Zdaniem obserwatorów rynku, słabsze dane o dynamice handlu w połączeniu z niższym od oczekiwań wzrostem produkcji przemysłowej (GUS informował o niej na początku mijającego tygodnia) zmniejszają ryzyko szybkiego podniesienia stóp procentowych przez Radę Polityki Pieniężnej. Mniejsza od oczekiwań dynamika sprzedaży detalicznej wskazuje, że popyt konsumpcyjny nie rośnie tak szybko, jak prognozowano. To z kolei oznacza, że presja na wzrost cen może nie okazać się tak silna, jak obawiają się zwolennicy podwyżek stóp w RPP.
Zdaniem części analityków, może się jednak okazać, że mniejsza dynamika sprzedaży detalicznej w kwietniu to tylko "wypadek przy pracy". Według ekonomistów BRE Banku, mogą o tym świadczyć szczegółowe dane na temat sprzedaży w poszczególnych rodzajach sklepów. "Pogorszenie dynamiki zanotowano w sprzedaży żywności, prasy i książek oraz w kategoriach pozostałe (kategoria ta obejmuje m.in. supermarkety budowlane). Nadal jednak wysoka dynamika utrzymuje się w sprzedaży samochodów czy sprzętu AGD i RTV" - napisali specjaliści BRE w nocie dla klientów.

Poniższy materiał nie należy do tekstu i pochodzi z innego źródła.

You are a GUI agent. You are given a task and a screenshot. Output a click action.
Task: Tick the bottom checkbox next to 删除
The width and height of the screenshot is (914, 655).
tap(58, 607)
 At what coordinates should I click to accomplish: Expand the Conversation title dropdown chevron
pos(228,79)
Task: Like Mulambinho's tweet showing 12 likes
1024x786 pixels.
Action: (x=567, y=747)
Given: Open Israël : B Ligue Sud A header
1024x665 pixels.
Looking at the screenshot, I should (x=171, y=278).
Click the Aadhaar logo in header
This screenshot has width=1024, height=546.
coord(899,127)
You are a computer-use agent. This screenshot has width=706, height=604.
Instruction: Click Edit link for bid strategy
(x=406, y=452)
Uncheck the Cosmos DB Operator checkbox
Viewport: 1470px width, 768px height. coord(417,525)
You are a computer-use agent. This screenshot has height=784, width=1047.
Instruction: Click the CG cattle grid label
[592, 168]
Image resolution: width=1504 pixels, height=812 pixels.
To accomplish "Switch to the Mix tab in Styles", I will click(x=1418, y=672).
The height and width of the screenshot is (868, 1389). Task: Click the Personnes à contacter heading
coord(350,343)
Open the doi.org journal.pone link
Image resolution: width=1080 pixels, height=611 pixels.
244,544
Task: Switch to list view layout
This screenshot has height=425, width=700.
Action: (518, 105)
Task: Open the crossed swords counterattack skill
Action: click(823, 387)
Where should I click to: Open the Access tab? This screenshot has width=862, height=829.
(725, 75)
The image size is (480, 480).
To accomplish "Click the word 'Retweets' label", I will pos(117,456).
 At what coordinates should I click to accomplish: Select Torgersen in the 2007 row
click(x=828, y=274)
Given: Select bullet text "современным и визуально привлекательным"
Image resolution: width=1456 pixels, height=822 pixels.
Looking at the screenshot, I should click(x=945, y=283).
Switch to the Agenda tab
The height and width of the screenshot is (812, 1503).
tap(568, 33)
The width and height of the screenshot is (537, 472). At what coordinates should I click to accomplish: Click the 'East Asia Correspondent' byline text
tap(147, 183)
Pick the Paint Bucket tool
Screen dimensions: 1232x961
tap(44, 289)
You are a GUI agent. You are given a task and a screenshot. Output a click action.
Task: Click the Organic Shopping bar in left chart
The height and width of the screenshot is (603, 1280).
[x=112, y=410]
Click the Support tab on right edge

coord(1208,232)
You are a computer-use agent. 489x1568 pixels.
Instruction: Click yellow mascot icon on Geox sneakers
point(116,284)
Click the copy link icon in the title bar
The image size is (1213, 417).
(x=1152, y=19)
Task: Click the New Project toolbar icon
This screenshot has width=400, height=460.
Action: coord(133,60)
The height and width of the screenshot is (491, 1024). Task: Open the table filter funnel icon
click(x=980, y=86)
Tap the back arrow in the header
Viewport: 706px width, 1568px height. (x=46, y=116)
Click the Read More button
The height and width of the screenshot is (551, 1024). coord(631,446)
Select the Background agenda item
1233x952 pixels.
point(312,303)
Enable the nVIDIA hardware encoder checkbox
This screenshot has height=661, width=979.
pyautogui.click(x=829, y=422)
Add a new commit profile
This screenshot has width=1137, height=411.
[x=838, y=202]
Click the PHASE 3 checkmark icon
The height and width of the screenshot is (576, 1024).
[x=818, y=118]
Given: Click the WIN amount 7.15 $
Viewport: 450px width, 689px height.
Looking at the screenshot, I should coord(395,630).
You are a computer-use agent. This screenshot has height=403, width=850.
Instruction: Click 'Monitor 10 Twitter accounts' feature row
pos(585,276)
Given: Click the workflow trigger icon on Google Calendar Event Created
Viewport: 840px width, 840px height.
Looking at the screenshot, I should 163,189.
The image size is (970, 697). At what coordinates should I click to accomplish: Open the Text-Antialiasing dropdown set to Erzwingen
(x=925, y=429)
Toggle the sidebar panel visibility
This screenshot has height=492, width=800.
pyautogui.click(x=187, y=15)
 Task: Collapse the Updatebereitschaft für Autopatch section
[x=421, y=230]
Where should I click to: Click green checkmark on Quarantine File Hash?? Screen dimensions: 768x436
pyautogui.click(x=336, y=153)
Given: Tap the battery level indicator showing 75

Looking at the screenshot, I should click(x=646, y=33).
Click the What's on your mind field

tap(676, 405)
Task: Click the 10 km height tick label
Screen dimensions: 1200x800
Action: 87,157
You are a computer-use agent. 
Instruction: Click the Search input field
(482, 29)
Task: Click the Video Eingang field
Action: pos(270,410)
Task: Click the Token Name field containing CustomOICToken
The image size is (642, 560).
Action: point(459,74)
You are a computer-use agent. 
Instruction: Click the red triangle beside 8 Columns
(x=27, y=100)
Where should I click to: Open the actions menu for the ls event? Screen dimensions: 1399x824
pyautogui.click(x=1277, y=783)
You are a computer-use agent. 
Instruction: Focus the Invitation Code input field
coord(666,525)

Halina Dmochowska, wiceprezes GUS, zwróciła uwagę, że o duży wzrost sprzedaży trudno również dlatego, że już w ubiegłym roku zwiększała się ona w szybkim tempie.
GUS potwierdził w piątek, że stopa bezrobocia rejestrowanego w kwietniu wyniosła 13,7 proc. (wcześniej takie szacunki przedstawił resort pracy). Urząd statystyczny opublikował również badanie aktywności ekonomicznej ludności (przeprowadzana co kwartał ankieta na dużej próbie gospodarstw domowych). Wynika z niego, że w I kwartale stopa bezrobocia obniżyła się do 11,3 proc., z 16,1 proc. rok wcześniej. W gospodarce było 14,8 mln zatrudnionych - to o 5,3 proc. więcej niż rok wcześniej.